You weren’t introduced to me by a woman in leopard-print

        sleep pants and black tank, a vape nestled in her cleavage.

 

You were light as meringue. Plaster walls with new white paint

       and doors like a bodybuilder’s neck. Big windows

       that let in the scent of fall rain.

       Your owner required three references and called each one.You were built to survive. A flood that flowed

       through you uninvited, an angry fist in your wall,

       tenants who never appreciated your luxurious closets.

 

You smelled of just-installed carpeting, bathroom cleaner.

       Later, of pine or cucumber melon. Thieves or eucalyptus, sex and love.

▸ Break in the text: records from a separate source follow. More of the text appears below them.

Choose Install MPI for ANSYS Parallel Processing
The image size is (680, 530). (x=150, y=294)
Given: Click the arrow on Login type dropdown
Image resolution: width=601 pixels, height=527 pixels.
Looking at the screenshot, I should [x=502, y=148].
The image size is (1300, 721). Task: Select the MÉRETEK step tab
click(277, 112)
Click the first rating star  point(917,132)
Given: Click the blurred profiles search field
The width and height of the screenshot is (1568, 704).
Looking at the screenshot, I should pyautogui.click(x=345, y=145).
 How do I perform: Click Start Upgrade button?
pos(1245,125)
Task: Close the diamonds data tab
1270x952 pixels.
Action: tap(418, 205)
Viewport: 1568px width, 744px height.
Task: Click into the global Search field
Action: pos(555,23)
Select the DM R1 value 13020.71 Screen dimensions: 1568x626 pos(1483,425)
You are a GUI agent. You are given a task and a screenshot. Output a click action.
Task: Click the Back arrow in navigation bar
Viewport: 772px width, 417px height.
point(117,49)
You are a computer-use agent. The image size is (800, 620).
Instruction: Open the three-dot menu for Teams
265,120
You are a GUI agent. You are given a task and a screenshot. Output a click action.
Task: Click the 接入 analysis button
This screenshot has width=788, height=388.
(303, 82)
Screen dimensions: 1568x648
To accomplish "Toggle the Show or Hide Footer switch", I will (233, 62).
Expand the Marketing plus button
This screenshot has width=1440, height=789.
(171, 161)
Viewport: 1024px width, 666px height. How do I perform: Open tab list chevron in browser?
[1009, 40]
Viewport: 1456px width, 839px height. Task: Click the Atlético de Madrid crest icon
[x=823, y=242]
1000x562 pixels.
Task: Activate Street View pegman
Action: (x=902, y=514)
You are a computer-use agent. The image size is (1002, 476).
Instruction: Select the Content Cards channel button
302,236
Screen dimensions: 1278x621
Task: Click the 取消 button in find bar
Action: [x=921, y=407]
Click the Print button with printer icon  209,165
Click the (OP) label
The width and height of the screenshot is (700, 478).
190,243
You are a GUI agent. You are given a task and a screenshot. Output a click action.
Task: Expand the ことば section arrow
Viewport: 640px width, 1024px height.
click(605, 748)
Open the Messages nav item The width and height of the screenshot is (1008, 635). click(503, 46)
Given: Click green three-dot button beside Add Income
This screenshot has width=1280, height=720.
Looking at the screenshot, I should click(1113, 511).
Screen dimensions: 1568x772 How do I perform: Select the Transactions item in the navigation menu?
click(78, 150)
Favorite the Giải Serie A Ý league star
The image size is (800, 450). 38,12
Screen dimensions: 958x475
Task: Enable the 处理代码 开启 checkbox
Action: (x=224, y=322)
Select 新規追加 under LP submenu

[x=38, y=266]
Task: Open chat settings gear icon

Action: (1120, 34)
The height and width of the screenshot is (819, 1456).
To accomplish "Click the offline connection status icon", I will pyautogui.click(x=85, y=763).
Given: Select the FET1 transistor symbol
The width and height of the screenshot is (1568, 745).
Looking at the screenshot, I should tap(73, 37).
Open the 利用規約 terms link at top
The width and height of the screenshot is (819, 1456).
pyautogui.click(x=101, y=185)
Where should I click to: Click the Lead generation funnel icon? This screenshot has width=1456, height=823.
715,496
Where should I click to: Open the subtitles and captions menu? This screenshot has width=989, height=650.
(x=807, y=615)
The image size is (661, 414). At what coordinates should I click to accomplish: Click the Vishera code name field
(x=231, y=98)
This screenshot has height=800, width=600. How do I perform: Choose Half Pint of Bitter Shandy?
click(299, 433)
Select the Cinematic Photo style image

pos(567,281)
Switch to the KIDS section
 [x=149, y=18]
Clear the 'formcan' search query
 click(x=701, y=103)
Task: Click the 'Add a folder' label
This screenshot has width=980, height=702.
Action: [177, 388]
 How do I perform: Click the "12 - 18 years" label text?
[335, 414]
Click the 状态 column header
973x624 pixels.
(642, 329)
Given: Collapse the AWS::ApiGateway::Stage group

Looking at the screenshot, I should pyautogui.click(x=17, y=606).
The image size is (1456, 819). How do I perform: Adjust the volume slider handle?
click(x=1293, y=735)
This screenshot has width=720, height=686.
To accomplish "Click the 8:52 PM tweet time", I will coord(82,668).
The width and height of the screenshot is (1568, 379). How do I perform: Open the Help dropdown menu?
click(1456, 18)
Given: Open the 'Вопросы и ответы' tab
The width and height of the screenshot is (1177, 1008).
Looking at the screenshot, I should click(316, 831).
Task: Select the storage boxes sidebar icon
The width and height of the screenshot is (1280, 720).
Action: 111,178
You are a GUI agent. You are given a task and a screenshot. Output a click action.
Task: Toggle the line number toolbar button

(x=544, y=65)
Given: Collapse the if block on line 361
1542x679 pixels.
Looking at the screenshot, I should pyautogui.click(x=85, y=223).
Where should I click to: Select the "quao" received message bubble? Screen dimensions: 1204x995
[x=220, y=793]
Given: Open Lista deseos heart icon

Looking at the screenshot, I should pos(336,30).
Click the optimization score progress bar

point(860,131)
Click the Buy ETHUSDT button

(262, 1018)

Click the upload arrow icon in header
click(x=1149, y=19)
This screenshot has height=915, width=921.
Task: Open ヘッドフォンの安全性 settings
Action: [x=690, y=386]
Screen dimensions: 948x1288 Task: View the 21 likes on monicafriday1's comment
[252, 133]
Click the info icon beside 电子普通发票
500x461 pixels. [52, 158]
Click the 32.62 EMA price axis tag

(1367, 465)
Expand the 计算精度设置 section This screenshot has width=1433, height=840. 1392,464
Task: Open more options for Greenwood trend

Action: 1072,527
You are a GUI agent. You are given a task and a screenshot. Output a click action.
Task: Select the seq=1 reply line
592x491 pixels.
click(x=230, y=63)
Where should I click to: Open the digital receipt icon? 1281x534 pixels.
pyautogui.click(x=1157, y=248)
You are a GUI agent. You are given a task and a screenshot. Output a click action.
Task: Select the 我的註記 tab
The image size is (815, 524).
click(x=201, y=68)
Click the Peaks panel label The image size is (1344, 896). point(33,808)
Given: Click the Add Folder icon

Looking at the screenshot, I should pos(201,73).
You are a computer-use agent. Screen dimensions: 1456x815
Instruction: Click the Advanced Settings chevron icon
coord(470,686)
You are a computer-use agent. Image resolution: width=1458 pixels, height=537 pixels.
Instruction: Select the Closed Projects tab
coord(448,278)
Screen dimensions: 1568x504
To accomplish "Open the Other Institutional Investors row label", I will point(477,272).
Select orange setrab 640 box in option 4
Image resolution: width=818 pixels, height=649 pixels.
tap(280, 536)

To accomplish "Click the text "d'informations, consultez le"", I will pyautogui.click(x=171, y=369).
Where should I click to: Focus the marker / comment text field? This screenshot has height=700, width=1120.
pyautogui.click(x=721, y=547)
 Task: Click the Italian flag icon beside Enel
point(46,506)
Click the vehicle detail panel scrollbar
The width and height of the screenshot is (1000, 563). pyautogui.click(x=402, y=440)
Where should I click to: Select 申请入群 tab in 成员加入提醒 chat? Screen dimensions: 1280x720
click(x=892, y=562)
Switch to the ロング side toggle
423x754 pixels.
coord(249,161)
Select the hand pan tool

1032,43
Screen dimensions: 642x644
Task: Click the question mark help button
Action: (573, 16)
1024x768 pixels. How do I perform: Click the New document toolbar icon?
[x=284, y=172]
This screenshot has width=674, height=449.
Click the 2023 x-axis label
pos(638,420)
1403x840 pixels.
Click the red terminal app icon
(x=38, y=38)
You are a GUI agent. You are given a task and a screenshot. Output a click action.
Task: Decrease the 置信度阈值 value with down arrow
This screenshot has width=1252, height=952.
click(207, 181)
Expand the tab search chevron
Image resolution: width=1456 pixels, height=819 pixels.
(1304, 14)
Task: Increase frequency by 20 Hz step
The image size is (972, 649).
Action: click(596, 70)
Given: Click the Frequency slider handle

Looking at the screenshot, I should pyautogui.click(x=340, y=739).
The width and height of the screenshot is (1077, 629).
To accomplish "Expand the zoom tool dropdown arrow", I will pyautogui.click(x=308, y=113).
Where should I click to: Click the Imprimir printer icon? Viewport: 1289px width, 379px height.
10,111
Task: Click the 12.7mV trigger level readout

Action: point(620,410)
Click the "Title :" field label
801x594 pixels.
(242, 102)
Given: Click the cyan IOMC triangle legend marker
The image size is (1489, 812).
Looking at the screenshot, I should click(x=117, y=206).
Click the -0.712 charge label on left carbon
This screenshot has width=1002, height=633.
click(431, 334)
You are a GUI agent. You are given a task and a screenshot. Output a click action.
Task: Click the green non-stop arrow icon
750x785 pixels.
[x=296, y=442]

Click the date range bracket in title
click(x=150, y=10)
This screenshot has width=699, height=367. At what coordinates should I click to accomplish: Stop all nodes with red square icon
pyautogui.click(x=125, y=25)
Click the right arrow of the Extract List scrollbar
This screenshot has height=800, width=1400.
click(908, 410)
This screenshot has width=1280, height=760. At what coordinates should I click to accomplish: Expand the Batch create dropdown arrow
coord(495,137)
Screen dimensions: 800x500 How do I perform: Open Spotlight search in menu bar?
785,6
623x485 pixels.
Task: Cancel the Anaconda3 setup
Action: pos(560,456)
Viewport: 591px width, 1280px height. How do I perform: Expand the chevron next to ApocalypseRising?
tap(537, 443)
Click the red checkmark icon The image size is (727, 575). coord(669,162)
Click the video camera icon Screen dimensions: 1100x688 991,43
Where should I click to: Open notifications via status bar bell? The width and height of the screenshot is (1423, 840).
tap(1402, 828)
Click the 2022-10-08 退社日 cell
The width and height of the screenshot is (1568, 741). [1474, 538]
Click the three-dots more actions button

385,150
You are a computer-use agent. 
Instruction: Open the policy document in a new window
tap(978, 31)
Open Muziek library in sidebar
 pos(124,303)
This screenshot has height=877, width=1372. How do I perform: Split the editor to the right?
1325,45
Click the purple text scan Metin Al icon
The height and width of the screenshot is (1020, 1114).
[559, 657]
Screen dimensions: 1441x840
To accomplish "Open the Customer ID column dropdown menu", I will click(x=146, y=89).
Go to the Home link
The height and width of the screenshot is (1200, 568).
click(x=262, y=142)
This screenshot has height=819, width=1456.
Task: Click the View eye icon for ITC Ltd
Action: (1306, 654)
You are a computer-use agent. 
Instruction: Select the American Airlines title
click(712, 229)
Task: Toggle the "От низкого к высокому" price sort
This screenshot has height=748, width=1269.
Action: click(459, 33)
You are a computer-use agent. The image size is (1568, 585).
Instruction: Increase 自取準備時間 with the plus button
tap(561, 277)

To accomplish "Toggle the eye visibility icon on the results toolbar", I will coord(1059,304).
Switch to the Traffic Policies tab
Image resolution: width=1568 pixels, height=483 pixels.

You were quiet, still empty the first night we spent together. You and me,

       a backpack, garbage bag stuffed with clothes and towels. I slept

       on the bedroom floor with a comforter and pillow.

You never judged the boxes of books hauled up three flights to your built-ins,

       the fog I brought into your uncluttered space.

You believed in the fact that time didn’t exist. That memory was bendable,

      that you could stitch my heart and de-clutter my mind. Soon we breathed

      in tandem.  Soon you taught me how to survive.